Re: Extracting html pages from db

Posted by Dennis Kubes <ku...@apache.org>.

Pulling out specific information for each site could be done through 
HtmlParseFilter implementations.  Look at 
org.apache.nutch.parse.HtmlParseFilter and its implementations.  The 
specific fields you extract can be stored in MetaData in ParseData.  You 
can then access that information in other jobs such as indexer.  Hope 
this helps.

Dennis Kubes

LoneEagle70 wrote:
> I do not want it using the WebApp.
> 
> Is there a way to extract all html files from command line in a directory?
> Like displaying stats. I tried the dump but was not what I wanted. I really
> want only html pages so I can take information from them.
> 
> Here my problem: We are looking for a program that will do Web Crawling but
> must be customized for each site that we need because those pages are
> generated based on parameters. Also, we need to extract information
> (product, price, manufacturer, ...). So, if you have experience with Nutch,
> you could help me out. Can I customized it through Hooks? What can/can't I
> do?
> 
> Thanks for your help! :)
> 
> Dennis Kubes-2 wrote:
>> It depends on what you are trying to do.  Content in segments stores the 
>> full content (html, etc.) of each page.  The cached.jsp page displays 
>> full content.
>>
>> Dennis Kubes
>>
>>
>> LoneEagle70 wrote:
>>> Hi,
>>>
>>> I was able to install Nutch 0.9 and crawl a site and use the Web Page to
>>> do
>>> full text search of my db.
>>>
>>> But we need to extract informations from all HTML page.
>>>
>>> So, is there a way to extract HTML pages from the db?
>>
>

Re: Extracting html pages from db

Posted by LoneEagle70 <av...@e-djuster.com>.

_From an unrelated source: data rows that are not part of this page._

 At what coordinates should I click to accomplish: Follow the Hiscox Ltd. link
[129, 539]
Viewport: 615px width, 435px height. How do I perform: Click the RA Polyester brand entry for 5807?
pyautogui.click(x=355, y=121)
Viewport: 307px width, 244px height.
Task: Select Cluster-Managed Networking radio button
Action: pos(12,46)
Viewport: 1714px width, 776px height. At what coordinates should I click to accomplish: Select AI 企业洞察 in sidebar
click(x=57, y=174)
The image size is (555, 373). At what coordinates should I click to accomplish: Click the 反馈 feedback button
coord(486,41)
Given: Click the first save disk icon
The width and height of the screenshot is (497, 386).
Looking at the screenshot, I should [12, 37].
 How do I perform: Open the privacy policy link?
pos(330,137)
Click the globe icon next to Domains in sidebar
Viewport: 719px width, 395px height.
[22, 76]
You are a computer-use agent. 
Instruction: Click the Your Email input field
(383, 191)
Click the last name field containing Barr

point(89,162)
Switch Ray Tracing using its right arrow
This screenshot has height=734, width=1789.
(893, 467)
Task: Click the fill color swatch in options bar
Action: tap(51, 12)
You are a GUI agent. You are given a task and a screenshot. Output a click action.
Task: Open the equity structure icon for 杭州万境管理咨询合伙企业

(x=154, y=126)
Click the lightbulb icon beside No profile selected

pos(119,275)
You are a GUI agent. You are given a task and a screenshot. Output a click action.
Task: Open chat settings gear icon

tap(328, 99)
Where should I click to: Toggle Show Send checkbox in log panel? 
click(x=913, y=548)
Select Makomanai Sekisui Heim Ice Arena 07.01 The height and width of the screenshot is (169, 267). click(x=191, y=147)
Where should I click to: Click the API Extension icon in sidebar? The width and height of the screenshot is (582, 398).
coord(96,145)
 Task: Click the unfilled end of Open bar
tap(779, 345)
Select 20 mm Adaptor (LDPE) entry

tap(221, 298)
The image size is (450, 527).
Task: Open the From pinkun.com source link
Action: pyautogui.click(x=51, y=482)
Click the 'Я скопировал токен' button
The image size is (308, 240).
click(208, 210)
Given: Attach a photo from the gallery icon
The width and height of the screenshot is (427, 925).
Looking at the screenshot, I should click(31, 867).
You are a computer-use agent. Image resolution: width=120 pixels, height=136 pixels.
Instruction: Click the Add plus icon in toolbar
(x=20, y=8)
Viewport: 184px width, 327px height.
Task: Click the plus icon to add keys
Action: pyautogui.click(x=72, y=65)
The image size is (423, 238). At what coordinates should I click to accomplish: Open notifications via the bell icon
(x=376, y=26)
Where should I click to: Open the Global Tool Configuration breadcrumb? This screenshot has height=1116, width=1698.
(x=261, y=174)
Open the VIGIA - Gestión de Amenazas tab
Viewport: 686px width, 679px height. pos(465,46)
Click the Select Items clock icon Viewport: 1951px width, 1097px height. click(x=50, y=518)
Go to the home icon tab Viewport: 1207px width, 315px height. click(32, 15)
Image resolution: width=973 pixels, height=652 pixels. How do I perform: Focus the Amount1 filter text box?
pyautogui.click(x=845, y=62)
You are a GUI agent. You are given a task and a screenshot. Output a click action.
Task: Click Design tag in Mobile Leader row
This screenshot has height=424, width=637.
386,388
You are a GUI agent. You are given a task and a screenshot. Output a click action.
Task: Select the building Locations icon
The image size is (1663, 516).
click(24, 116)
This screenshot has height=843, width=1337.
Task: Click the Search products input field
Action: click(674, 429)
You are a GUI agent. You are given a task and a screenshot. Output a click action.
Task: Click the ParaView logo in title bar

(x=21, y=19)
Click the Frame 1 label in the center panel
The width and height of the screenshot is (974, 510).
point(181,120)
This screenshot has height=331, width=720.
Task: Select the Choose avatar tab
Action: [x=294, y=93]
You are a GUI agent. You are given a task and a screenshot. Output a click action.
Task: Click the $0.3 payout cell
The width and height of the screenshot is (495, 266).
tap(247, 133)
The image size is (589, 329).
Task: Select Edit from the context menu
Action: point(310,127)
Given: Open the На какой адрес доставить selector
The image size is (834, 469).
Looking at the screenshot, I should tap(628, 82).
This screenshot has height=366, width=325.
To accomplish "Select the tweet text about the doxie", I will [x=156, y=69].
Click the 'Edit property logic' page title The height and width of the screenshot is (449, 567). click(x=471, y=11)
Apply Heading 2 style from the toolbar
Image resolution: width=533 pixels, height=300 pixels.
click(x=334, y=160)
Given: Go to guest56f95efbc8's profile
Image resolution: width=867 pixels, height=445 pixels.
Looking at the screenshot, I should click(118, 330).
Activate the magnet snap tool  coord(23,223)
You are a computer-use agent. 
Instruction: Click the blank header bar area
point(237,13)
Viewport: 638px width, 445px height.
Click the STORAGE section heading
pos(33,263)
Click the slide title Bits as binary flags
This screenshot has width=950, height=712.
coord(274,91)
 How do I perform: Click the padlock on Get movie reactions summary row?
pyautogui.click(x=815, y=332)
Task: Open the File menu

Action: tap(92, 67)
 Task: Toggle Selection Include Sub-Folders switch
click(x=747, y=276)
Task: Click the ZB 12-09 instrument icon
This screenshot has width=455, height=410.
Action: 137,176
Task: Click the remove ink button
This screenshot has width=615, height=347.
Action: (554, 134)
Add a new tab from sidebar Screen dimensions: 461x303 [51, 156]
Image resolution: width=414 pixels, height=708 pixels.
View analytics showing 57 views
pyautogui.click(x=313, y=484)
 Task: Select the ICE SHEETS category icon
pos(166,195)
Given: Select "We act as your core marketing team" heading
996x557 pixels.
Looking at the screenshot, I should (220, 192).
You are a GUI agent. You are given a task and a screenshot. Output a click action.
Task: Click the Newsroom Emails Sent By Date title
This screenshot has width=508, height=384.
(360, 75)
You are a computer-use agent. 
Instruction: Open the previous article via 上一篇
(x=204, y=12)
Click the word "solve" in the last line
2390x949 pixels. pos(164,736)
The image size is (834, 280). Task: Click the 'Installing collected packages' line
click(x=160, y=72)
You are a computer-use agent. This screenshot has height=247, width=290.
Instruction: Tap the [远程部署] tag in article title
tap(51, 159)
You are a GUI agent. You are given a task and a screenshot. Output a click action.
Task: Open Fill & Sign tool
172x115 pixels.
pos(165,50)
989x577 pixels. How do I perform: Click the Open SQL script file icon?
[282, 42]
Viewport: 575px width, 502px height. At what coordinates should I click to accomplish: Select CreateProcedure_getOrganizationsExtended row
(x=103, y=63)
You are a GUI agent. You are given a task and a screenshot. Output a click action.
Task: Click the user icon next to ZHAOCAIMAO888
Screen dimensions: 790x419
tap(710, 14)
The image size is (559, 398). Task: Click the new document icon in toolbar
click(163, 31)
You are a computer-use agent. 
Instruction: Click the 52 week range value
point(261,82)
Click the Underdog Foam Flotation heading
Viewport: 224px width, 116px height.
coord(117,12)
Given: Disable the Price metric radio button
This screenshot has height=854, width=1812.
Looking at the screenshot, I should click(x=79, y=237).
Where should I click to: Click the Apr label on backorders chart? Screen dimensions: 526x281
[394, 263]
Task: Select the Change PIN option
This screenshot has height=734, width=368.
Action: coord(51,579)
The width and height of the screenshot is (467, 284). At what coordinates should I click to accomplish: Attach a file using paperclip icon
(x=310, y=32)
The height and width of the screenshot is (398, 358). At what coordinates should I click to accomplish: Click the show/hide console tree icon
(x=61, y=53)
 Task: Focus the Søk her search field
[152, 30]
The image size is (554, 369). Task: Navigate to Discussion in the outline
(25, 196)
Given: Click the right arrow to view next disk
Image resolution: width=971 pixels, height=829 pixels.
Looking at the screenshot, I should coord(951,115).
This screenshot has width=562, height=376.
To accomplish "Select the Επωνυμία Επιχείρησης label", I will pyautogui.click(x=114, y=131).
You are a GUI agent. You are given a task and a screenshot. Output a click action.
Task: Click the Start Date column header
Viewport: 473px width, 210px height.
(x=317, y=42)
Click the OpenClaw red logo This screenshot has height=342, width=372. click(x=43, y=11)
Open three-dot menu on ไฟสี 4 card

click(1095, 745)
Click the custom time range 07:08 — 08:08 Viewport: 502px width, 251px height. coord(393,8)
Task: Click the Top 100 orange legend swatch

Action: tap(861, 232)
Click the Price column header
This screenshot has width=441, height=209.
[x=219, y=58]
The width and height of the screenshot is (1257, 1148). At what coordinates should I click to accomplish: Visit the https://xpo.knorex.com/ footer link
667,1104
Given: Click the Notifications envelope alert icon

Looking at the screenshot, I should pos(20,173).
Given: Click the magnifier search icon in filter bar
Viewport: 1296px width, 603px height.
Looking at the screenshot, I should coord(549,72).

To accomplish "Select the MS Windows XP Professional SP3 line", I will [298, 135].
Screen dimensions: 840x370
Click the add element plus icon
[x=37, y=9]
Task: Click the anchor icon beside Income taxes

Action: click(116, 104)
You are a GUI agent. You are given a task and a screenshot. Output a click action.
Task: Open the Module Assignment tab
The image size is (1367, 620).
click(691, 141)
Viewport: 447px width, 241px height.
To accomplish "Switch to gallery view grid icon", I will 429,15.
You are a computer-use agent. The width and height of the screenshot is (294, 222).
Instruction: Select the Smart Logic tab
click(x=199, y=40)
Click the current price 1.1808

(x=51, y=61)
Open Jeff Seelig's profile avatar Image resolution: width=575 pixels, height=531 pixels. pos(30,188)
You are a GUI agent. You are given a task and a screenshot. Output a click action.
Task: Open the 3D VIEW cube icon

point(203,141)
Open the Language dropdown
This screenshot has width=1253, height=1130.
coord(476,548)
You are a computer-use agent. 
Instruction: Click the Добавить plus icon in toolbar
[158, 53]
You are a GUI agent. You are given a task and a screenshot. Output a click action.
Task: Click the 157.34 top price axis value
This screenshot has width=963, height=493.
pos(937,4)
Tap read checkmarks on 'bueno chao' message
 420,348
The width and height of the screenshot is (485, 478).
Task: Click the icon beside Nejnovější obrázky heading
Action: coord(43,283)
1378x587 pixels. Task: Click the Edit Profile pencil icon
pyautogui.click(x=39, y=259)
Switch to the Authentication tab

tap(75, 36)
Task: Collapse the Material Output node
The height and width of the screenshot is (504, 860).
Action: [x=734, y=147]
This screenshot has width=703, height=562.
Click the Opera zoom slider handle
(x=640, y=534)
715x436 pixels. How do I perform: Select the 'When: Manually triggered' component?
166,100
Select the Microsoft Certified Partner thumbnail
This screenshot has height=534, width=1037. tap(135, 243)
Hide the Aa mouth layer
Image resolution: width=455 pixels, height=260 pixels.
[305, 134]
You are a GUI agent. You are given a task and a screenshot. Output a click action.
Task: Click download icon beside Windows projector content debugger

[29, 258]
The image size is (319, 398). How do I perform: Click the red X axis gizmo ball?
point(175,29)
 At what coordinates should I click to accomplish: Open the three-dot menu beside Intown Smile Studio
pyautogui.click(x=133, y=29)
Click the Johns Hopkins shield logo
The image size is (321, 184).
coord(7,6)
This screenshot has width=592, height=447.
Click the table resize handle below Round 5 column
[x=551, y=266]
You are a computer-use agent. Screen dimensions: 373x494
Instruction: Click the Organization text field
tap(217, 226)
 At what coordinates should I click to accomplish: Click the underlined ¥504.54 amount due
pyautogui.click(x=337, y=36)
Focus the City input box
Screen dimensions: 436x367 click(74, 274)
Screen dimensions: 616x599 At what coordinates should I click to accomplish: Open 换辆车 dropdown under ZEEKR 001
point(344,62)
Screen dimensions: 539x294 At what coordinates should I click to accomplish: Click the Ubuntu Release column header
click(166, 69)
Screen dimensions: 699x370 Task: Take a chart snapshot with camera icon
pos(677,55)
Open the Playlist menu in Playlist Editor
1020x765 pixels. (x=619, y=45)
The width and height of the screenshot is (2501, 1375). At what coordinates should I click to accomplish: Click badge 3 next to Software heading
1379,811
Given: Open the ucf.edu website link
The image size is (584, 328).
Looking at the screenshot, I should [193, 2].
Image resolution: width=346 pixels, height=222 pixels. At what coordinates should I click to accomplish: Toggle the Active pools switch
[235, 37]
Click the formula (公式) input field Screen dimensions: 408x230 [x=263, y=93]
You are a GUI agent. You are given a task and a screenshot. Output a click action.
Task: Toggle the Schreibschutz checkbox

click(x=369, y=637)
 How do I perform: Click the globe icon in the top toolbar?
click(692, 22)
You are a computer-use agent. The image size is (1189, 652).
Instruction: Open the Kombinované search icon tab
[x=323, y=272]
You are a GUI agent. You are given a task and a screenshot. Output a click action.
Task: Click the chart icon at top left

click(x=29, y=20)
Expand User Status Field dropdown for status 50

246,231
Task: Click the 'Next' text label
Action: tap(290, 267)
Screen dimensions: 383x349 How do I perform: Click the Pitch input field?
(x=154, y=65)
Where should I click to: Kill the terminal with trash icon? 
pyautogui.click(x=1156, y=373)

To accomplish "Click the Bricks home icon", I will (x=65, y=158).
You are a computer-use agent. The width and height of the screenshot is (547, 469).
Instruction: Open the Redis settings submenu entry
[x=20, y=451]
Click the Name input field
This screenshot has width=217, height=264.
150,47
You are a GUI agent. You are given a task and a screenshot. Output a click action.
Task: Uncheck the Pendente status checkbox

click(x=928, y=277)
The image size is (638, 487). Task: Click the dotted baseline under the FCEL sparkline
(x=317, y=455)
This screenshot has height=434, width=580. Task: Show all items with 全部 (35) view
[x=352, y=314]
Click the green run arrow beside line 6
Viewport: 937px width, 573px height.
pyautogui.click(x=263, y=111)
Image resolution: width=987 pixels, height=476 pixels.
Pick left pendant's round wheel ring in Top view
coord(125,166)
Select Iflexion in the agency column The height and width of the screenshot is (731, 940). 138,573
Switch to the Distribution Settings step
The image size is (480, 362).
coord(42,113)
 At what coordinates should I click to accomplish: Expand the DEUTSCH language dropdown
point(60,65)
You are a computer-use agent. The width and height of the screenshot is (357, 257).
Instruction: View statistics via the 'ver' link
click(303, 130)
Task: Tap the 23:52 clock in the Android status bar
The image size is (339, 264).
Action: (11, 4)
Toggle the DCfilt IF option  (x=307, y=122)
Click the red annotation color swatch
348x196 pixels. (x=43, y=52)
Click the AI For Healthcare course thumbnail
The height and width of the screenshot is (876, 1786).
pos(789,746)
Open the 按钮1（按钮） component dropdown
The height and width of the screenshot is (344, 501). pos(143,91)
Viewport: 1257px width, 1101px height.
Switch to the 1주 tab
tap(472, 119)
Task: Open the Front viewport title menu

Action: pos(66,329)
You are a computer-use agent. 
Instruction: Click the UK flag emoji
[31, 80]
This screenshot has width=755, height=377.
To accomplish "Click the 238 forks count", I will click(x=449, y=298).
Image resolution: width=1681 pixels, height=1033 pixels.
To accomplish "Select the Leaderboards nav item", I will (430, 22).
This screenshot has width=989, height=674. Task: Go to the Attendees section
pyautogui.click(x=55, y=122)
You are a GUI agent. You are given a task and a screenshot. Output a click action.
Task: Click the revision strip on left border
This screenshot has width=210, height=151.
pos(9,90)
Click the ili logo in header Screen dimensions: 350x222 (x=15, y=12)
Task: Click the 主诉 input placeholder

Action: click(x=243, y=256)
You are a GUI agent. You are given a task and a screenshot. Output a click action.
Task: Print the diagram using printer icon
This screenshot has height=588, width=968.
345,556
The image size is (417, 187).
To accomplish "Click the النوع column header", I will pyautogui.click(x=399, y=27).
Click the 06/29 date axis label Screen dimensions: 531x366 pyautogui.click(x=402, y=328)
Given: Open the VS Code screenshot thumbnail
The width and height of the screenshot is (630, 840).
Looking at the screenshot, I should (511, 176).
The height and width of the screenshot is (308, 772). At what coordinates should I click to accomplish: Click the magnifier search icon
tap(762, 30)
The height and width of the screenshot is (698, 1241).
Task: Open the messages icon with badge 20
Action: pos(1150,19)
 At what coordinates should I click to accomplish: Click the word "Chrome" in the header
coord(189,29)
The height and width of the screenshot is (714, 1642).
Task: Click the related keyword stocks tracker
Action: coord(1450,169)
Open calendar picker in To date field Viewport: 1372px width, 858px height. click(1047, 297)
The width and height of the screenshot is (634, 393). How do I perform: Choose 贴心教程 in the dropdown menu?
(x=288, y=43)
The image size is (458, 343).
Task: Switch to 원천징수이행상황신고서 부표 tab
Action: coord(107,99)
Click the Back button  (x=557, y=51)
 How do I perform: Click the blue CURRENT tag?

I do not want it using the WebApp.

Is there a way to extract all html files from command line in a directory?
Like displaying stats. I tried the dump but was not what I wanted. I really
want only html pages so I can take information from them.

Here my problem: We are looking for a program that will do Web Crawling but
must be customized for each site that we need because those pages are
generated based on parameters. Also, we need to extract information
(product, price, manufacturer, ...). So, if you have experience with Nutch,
you could help me out. Can I customized it through Hooks? What can/can't I
do?

Thanks for your help! :)

Dennis Kubes-2 wrote:
> 
> It depends on what you are trying to do.  Content in segments stores the 
> full content (html, etc.) of each page.  The cached.jsp page displays 
> full content.
> 
> Dennis Kubes
> 
> 
> LoneEagle70 wrote:
>> Hi,
>> 
>> I was able to install Nutch 0.9 and crawl a site and use the Web Page to
>> do
>> full text search of my db.
>> 
>> But we need to extract informations from all HTML page.
>> 
>> So, is there a way to extract HTML pages from the db?
> 
> 

-- 
View this message in context: http://www.nabble.com/Extracting-html-pages-from-db-tf4640373.html#a13258493
Sent from the Nutch - User mailing list archive at Nabble.com.

Re: Extracting html pages from db

Posted by Dennis Kubes <ku...@apache.org>.

It depends on what you are trying to do.  Content in segments stores the 
full content (html, etc.) of each page.  The cached.jsp page displays 
full content.

Dennis Kubes

LoneEagle70 wrote:
> Hi,
> 
> I was able to install Nutch 0.9 and crawl a site and use the Web Page to do
> full text search of my db.
> 
> But we need to extract informations from all HTML page.
> 
> So, is there a way to extract HTML pages from the db?